» What the task requires:
Everything in the data below is left aside except the lines from the one containing "Task: Click the Advanced… button" through the one containing "Given: Sort by the Rank column header"; repeat those exactly.

[[ Study material open ]]

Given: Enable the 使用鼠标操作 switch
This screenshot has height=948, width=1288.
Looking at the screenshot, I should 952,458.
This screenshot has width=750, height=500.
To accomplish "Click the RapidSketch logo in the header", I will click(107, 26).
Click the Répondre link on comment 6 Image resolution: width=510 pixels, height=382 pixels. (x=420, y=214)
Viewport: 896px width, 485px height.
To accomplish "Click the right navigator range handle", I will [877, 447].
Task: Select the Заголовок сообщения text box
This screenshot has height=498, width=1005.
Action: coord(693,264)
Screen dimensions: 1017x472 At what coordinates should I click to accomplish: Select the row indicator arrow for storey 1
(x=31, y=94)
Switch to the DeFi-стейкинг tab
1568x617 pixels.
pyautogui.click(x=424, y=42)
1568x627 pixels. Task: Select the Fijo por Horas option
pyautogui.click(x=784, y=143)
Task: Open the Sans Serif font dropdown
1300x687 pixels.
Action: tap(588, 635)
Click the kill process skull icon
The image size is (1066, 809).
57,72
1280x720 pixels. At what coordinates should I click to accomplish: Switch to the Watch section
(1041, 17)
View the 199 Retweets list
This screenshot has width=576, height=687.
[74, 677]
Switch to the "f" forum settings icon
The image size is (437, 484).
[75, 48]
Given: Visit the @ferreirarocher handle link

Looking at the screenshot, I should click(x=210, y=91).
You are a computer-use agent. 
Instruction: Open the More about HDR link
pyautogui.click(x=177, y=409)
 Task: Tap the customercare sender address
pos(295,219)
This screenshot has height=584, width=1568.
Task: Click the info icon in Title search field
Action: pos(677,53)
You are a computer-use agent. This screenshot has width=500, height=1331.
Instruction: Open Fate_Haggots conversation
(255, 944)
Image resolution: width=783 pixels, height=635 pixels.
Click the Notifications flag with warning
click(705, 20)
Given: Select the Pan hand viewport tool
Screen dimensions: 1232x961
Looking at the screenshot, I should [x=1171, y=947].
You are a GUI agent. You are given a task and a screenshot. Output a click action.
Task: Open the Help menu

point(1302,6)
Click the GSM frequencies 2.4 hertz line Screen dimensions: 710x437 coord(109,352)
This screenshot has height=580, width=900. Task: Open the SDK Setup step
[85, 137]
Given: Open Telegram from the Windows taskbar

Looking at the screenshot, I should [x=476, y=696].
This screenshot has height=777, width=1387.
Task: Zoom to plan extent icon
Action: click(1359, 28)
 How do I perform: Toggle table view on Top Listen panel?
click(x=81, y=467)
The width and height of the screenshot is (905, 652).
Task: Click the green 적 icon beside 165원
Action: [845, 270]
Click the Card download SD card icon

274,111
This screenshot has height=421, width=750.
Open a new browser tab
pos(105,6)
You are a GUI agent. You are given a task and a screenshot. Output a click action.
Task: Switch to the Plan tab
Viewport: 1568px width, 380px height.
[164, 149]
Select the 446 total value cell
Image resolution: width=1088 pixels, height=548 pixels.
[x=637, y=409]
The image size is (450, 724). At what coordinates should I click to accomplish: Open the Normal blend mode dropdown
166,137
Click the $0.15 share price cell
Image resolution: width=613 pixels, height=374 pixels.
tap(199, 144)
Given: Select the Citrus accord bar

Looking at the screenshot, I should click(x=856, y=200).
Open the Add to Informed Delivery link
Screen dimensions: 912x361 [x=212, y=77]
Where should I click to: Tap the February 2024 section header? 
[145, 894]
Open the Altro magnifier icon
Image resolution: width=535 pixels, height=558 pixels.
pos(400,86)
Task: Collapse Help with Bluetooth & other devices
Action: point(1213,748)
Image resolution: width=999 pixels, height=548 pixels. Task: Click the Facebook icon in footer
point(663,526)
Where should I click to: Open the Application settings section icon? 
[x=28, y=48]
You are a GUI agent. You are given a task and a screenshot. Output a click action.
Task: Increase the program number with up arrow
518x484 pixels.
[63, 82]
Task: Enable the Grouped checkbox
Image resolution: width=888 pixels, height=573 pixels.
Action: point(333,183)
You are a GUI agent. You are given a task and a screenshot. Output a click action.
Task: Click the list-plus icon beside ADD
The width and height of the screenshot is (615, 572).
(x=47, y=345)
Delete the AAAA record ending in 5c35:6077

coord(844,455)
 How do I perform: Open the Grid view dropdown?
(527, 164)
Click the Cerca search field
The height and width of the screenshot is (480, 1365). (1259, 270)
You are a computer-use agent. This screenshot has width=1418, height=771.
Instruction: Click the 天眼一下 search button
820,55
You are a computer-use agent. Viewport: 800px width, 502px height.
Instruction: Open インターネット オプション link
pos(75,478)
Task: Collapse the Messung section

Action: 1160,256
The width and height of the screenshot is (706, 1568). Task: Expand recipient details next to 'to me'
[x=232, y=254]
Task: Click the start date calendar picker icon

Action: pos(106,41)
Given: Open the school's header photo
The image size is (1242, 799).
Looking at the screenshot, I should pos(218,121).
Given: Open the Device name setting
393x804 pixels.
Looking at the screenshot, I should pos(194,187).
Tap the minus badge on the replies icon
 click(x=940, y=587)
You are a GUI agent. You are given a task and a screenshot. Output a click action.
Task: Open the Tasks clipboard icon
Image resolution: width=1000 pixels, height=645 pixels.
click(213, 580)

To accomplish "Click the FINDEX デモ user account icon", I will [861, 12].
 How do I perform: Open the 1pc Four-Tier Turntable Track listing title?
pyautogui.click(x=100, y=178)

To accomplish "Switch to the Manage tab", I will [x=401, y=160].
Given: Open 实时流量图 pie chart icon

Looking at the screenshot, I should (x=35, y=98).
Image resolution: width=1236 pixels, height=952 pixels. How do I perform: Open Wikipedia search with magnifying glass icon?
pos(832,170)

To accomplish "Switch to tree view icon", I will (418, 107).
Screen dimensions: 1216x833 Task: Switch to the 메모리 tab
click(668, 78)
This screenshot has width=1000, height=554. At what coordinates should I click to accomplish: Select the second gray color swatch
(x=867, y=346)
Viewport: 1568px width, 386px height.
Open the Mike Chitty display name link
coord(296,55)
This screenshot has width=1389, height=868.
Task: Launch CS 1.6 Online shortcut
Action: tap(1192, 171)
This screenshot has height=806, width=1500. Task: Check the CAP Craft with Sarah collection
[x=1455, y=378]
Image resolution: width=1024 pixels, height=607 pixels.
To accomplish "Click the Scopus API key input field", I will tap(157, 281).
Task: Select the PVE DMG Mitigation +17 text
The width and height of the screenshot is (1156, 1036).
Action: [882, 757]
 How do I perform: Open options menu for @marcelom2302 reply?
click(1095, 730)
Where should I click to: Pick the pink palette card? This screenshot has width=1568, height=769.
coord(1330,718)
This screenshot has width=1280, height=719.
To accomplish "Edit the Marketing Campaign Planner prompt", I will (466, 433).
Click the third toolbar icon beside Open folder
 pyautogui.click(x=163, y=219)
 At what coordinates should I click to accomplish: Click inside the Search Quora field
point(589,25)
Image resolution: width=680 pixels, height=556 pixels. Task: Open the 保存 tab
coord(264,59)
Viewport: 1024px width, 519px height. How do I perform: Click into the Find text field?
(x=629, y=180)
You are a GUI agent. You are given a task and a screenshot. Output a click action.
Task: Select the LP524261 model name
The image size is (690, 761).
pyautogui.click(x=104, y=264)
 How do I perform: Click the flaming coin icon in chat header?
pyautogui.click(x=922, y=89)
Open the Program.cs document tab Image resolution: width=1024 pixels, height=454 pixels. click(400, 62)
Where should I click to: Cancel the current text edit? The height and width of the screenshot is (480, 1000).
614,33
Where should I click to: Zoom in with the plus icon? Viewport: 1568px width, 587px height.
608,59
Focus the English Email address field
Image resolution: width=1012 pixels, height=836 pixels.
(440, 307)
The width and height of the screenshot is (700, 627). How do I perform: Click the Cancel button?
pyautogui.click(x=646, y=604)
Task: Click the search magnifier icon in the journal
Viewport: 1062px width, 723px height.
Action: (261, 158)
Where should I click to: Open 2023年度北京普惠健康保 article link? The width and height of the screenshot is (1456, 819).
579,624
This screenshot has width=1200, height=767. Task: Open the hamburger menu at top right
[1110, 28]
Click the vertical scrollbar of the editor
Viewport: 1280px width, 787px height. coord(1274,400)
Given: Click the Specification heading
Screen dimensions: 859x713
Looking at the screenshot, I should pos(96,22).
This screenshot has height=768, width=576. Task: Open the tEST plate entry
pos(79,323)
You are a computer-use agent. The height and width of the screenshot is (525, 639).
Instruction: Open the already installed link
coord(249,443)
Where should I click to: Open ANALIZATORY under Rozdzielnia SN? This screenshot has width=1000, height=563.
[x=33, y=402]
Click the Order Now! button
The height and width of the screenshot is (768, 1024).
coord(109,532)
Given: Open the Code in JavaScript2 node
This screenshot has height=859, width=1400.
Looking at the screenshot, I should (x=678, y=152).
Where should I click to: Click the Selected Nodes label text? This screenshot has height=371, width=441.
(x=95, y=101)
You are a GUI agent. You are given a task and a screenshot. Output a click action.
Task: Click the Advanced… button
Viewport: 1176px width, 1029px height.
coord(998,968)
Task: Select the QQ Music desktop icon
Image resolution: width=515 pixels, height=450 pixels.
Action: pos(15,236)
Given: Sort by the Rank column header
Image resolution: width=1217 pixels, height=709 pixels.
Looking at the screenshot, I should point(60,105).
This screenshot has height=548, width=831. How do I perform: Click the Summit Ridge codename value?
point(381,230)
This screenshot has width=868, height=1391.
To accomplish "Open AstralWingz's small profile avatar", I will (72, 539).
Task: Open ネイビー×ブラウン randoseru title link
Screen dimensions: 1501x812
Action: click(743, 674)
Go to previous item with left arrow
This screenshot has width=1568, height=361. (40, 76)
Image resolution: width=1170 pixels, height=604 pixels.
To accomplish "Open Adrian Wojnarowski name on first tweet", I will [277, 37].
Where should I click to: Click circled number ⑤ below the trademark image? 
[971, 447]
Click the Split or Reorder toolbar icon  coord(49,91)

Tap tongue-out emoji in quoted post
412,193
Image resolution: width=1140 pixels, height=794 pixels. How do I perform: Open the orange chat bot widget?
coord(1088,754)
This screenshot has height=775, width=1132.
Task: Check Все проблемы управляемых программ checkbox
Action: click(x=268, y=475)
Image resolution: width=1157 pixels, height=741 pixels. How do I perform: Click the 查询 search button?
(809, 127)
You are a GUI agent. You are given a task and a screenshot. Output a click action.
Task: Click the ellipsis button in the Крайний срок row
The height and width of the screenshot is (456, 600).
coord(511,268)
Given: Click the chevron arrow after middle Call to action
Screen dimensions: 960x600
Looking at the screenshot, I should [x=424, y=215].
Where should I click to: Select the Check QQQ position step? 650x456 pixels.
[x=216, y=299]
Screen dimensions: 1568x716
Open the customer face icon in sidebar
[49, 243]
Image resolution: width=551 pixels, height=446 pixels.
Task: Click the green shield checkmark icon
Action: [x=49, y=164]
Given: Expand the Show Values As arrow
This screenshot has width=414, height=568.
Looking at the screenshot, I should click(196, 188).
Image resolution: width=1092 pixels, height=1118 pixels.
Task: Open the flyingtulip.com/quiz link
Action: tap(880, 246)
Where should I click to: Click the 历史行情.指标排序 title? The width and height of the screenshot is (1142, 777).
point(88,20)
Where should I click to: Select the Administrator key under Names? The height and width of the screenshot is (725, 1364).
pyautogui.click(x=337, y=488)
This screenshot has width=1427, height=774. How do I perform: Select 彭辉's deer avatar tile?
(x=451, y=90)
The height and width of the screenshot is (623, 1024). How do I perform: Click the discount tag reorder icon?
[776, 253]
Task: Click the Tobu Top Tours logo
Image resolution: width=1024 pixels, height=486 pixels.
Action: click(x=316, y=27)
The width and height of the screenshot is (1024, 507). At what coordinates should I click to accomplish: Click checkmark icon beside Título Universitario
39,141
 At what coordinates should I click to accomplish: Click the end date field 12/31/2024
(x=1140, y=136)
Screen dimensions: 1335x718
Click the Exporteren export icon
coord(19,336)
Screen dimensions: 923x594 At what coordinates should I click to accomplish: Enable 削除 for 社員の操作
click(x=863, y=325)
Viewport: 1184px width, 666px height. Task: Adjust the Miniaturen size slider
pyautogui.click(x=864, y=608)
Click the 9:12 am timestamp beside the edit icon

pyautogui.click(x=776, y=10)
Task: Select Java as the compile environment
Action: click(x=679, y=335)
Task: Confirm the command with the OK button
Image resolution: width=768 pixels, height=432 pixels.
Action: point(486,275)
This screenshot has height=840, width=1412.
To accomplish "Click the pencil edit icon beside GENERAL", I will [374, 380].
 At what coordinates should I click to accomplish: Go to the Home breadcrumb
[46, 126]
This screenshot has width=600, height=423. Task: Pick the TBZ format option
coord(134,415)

[[ Study material closed ]]

» Response:
Task: Click the Advanced… button
Viewport: 1176px width, 1029px height.
coord(998,968)
Task: Select the QQ Music desktop icon
Image resolution: width=515 pixels, height=450 pixels.
Action: pos(15,236)
Given: Sort by the Rank column header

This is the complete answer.